By Brian Wilford / Oceanside Star
Wildlife biologist Neil Dawe says he wouldn’t be surprised if the generation after him witnesses the extinction of humanity.
All around him, even in a place as beautiful as the Little Qualicum River estuary, his office for 30 years as a biologist for the Canadian Wildlife Service, he sees the unravelling of “the web of life.”
“It’s happening very quickly,” he says.
A recent news report focussed on the precipitous decline of barn swallows on Vancouver Island.
That is certainly true, says Dawe, who starting in 1978 worked on the Royal BC Museum’s four-volume Birds of British Columbia project, but it doesn’t tell the whole story.
People will focus on the extinction of a species but not “the overall impact,” he says. When habitat diversity is lost, “it changes the whole dynamic.” In 1975, when Dawe was assigned to study the newly created Marshall-Stevenson Unit of the Qualicum National Wildlife Area, which is part of the Little Qualicum River estuary, there were 24 nesting pairs of blueand-rust barn swallows in an old barn that still stands to this day after 125 years.
Registered Professional Biologist Neil Dawe has written over 80 papers on birds, ecology and the environment. He received Environment Canada’s Regional Citation of Excellence Award for his work in co-founding and co-chairing the Brant Wildlife Festival. He received the Outstanding Service Award from the Federation of B.C. Naturalists and the Ian McTaggart-Cowan Award of Excellence in Biology from the Association of Professional Biologists of B.C. In 2006, he retired from the Canadian Wildlife Service, Environment Canada, after 31 years of managing National Wildlife Areas and Migratory Bird Sanctuaries on Vancouver Island. He is President of the Qualicum Institute: http://www.qualicuminstitute.ca.

» Exercise aim
Copy the passage of the article on Neil Dawe from "By Brian Wilford" to "extinction of humanity." word for word.

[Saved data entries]

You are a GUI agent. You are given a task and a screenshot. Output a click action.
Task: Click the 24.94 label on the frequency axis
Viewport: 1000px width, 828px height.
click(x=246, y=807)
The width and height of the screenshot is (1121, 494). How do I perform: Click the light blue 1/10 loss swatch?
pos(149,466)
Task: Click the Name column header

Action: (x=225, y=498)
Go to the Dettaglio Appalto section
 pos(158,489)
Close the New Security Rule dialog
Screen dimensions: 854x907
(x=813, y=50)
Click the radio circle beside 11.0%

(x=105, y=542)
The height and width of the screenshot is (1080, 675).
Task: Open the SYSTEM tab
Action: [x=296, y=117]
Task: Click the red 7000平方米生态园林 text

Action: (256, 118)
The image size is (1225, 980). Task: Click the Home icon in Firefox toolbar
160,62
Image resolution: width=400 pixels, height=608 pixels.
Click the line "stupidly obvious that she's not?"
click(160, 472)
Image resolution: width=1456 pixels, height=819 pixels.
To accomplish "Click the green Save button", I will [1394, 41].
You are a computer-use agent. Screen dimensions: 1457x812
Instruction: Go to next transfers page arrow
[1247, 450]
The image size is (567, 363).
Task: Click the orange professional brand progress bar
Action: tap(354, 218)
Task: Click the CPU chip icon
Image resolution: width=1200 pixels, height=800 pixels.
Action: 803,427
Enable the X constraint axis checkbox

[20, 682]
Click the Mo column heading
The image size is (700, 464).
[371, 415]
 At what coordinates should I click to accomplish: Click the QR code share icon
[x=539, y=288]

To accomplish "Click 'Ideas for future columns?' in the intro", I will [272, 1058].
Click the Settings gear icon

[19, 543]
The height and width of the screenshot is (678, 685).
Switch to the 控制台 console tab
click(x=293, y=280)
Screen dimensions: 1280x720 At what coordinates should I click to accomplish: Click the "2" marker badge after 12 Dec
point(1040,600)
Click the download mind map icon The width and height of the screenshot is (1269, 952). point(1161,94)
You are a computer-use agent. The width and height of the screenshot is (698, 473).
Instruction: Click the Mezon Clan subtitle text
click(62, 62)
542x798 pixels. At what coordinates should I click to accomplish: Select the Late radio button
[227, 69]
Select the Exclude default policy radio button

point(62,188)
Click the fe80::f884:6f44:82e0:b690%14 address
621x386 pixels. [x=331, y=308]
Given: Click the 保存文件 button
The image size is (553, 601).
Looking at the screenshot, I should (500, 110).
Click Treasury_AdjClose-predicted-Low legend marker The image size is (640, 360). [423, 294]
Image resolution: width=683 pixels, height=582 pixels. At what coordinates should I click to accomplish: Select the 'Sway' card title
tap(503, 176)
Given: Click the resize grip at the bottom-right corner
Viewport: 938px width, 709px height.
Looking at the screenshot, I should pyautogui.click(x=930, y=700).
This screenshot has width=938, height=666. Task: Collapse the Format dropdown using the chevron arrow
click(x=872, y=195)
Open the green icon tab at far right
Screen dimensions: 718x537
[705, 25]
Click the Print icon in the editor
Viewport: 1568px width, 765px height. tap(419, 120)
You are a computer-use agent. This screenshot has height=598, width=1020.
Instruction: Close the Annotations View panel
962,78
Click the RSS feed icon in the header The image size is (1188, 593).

» Answer for this exercise
By Brian Wilford / Oceanside Star
Wildlife biologist Neil Dawe says he wouldn’t be surprised if the generation after him witnesses the extinction of humanity.